DESCRIPTION OF THE TASK ->
Below are entries; copy exactly the lines from the one with "Toggle underline formatting with the U button" through the one with "Task: Select the Spoke hole diameter field", both included, and leave out the rest.

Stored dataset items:
══════

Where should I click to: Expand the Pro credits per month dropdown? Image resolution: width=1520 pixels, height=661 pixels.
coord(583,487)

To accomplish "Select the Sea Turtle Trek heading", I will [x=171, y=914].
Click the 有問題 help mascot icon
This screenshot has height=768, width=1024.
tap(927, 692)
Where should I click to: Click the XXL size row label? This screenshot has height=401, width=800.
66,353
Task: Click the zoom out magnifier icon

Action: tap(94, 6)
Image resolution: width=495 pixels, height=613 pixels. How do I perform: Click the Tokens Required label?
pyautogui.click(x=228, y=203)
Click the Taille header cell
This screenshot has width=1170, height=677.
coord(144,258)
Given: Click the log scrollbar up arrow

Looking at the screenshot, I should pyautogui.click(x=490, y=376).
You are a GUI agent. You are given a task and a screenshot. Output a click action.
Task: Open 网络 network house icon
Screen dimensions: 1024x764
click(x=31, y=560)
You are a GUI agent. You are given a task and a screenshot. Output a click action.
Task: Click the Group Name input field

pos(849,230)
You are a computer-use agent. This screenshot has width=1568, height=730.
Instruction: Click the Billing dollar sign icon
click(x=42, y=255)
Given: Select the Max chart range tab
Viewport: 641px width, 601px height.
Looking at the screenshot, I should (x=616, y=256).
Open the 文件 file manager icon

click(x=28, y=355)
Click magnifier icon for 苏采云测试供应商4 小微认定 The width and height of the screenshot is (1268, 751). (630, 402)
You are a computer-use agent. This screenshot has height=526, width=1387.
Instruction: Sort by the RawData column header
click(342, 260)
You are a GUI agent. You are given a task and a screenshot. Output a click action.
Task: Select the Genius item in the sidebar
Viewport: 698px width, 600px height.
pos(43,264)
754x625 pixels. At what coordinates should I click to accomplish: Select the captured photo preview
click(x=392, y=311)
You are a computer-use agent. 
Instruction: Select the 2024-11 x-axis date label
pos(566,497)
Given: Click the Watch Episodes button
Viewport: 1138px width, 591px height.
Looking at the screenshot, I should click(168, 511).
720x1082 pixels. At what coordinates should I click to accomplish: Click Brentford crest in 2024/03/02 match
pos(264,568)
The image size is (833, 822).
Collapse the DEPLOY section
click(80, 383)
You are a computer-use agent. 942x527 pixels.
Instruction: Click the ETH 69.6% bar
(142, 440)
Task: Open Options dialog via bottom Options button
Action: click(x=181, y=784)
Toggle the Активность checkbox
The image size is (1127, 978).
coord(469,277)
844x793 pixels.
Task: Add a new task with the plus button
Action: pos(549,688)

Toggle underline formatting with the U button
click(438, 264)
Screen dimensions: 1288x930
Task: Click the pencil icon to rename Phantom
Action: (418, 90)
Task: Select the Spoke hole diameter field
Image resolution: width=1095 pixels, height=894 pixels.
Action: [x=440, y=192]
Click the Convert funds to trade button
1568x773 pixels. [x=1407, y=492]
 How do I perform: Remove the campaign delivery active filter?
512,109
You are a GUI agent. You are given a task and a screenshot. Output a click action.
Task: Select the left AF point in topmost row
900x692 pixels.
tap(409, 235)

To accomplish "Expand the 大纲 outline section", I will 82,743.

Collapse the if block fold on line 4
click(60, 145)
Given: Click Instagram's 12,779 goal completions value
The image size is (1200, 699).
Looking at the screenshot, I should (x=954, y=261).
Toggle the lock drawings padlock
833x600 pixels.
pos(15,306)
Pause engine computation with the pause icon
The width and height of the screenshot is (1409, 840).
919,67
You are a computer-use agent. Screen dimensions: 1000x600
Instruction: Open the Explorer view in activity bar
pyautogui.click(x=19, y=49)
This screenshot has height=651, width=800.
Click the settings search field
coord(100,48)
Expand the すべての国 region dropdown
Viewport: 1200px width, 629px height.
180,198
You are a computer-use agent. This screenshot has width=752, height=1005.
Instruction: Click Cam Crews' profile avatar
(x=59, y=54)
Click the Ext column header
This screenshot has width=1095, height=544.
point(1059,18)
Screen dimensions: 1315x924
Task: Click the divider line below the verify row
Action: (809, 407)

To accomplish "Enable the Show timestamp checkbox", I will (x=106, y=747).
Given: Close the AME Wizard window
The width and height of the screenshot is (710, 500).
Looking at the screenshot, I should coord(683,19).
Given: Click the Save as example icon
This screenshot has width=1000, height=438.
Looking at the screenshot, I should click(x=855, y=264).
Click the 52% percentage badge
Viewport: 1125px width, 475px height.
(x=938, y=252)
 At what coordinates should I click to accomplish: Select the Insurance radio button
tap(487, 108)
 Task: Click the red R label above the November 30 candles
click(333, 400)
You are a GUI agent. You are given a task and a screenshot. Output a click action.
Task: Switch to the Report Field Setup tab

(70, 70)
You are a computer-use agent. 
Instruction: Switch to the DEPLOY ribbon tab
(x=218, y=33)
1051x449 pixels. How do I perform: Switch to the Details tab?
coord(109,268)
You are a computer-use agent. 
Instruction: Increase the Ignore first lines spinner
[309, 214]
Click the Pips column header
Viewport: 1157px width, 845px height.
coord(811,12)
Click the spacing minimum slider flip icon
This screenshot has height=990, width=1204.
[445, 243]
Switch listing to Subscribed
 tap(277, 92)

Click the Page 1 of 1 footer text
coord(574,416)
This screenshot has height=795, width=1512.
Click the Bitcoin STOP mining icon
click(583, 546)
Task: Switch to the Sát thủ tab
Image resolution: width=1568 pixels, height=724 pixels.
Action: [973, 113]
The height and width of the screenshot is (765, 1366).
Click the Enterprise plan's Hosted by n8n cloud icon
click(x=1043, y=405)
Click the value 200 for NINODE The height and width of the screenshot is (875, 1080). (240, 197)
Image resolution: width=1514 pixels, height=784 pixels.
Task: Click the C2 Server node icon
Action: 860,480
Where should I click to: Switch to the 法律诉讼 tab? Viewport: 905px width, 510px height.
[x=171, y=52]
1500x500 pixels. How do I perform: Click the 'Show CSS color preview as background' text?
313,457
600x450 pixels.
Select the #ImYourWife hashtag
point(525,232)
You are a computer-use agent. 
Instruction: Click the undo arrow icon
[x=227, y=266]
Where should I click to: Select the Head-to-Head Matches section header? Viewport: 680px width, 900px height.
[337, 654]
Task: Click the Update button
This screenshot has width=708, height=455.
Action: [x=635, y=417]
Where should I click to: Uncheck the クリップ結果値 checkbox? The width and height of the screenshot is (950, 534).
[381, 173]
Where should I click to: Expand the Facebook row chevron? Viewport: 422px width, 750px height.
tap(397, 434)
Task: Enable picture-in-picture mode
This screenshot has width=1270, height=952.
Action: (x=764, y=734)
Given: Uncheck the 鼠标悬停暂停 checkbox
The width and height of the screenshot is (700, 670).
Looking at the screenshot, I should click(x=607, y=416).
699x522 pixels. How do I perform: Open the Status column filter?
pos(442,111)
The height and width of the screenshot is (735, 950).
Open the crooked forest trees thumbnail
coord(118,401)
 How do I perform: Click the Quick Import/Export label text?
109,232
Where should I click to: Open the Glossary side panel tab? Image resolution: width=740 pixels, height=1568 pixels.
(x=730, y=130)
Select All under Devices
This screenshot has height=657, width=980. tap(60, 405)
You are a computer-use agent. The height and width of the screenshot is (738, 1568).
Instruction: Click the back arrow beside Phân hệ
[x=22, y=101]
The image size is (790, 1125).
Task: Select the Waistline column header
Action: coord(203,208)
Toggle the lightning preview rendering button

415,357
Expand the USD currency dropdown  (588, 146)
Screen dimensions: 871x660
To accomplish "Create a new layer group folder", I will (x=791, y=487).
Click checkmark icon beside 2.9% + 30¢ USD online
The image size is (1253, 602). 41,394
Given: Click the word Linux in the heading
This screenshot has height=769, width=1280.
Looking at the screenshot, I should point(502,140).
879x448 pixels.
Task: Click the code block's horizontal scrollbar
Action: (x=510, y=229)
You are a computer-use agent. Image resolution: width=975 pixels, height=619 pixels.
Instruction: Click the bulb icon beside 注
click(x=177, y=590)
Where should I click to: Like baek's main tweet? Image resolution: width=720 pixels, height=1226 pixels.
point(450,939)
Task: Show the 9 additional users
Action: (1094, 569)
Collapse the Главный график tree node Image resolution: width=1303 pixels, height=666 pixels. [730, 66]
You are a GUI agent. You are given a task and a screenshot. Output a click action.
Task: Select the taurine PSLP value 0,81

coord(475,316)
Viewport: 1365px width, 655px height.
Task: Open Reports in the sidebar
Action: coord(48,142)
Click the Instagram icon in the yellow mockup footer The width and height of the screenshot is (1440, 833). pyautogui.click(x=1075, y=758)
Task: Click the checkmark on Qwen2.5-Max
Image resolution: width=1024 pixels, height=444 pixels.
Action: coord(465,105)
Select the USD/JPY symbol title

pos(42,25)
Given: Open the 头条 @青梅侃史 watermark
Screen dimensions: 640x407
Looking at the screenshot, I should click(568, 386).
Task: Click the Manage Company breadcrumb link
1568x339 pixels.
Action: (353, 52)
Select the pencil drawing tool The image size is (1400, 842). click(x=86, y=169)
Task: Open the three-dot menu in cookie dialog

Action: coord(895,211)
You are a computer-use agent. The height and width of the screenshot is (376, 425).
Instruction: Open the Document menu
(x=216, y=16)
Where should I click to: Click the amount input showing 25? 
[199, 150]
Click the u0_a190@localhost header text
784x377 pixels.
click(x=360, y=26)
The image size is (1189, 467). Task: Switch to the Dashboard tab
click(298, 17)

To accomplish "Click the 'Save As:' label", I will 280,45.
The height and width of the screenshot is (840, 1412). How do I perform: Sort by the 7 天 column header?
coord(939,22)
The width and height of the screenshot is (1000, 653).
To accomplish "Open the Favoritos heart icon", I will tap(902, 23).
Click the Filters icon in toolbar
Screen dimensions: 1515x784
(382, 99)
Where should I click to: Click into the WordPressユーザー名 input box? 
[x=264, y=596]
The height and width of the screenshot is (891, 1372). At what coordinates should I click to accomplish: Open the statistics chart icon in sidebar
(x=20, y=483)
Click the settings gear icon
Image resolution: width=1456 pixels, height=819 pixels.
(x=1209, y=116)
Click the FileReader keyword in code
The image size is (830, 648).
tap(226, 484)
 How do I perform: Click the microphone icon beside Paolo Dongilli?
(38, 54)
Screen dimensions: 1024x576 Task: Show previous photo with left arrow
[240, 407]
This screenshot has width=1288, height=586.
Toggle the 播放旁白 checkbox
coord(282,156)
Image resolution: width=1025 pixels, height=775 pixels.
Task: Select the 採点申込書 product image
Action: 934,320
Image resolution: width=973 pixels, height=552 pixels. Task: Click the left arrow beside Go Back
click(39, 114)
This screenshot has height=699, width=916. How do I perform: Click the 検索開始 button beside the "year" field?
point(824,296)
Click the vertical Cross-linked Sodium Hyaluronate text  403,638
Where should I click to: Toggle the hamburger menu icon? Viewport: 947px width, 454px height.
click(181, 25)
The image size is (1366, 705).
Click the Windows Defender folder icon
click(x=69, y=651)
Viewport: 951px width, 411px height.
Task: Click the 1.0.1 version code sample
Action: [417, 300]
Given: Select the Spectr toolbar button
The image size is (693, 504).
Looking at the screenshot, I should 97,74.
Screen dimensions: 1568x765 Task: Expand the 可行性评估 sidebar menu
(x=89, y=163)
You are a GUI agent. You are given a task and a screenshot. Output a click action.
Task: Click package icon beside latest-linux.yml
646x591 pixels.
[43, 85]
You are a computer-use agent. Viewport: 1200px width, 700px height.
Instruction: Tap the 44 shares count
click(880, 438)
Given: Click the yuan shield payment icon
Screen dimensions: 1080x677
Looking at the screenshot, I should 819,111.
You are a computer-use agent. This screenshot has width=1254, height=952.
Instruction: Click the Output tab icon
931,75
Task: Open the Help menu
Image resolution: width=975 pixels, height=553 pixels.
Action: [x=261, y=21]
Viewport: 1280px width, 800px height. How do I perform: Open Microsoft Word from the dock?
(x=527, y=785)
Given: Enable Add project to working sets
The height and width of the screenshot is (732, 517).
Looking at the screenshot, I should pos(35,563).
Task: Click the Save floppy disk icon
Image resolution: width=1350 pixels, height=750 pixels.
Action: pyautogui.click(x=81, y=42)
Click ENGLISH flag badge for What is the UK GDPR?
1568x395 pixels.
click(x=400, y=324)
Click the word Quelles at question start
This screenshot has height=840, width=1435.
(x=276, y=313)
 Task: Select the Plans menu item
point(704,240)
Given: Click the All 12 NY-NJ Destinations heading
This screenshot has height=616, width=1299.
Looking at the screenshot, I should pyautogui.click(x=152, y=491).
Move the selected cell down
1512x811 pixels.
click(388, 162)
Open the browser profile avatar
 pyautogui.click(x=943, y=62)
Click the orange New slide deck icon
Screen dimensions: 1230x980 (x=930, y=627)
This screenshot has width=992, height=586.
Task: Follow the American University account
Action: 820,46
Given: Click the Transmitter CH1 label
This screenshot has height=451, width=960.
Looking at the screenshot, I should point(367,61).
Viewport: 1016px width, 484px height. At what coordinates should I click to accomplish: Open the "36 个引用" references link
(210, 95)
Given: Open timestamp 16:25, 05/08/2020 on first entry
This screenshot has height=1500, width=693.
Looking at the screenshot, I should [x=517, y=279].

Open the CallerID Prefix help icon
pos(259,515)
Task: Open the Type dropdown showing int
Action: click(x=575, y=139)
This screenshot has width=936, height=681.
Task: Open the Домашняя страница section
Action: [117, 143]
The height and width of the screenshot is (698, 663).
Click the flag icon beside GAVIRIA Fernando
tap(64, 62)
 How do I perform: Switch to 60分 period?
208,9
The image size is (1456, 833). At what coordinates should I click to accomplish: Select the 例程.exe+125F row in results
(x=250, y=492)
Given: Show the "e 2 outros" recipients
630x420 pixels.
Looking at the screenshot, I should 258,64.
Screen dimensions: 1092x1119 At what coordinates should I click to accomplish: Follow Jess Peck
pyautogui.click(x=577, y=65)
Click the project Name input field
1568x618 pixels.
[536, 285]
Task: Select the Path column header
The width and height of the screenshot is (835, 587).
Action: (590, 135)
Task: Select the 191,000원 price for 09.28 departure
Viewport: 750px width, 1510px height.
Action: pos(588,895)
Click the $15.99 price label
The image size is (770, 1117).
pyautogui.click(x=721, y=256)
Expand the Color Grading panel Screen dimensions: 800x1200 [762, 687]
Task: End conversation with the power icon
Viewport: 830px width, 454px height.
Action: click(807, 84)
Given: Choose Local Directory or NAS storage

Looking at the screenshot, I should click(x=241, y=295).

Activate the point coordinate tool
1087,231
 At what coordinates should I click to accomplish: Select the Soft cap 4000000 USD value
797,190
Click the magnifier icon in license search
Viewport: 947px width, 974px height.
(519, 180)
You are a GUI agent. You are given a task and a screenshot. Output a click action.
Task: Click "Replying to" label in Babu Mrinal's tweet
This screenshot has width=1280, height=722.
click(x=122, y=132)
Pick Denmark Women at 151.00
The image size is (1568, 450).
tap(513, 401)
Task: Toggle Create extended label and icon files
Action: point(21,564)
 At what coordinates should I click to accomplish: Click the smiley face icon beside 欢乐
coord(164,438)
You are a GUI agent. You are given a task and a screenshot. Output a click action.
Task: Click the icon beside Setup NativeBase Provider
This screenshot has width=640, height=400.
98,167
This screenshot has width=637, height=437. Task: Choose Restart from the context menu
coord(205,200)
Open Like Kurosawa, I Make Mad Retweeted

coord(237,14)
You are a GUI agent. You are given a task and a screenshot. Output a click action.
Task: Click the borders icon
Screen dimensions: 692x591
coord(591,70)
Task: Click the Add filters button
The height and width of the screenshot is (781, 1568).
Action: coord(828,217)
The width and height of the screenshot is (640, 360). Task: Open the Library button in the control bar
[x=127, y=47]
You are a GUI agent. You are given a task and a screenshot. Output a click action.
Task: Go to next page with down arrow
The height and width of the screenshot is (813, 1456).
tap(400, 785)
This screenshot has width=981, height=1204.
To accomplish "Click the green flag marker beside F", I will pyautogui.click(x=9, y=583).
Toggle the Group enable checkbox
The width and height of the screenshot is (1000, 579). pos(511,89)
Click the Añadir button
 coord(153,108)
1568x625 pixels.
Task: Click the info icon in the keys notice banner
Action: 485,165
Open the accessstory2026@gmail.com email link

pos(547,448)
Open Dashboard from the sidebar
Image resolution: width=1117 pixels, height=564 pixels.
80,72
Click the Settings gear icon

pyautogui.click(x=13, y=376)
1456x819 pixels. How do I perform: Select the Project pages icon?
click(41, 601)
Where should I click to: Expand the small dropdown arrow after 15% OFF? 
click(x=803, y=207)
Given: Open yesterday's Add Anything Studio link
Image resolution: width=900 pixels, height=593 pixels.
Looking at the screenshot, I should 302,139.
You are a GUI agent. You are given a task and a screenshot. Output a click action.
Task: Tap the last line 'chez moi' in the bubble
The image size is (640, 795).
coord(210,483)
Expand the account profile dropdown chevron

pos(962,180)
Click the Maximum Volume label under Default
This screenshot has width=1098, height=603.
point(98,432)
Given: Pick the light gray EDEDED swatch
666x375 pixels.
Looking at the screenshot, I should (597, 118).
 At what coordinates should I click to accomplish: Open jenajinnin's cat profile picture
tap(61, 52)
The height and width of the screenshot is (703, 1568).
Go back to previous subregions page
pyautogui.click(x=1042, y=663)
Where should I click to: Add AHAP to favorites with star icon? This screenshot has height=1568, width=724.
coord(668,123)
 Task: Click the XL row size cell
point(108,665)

══════

YOUR SOLUTION ->
Toggle underline formatting with the U button
click(438, 264)
Screen dimensions: 1288x930
Task: Click the pencil icon to rename Phantom
Action: (418, 90)
Task: Select the Spoke hole diameter field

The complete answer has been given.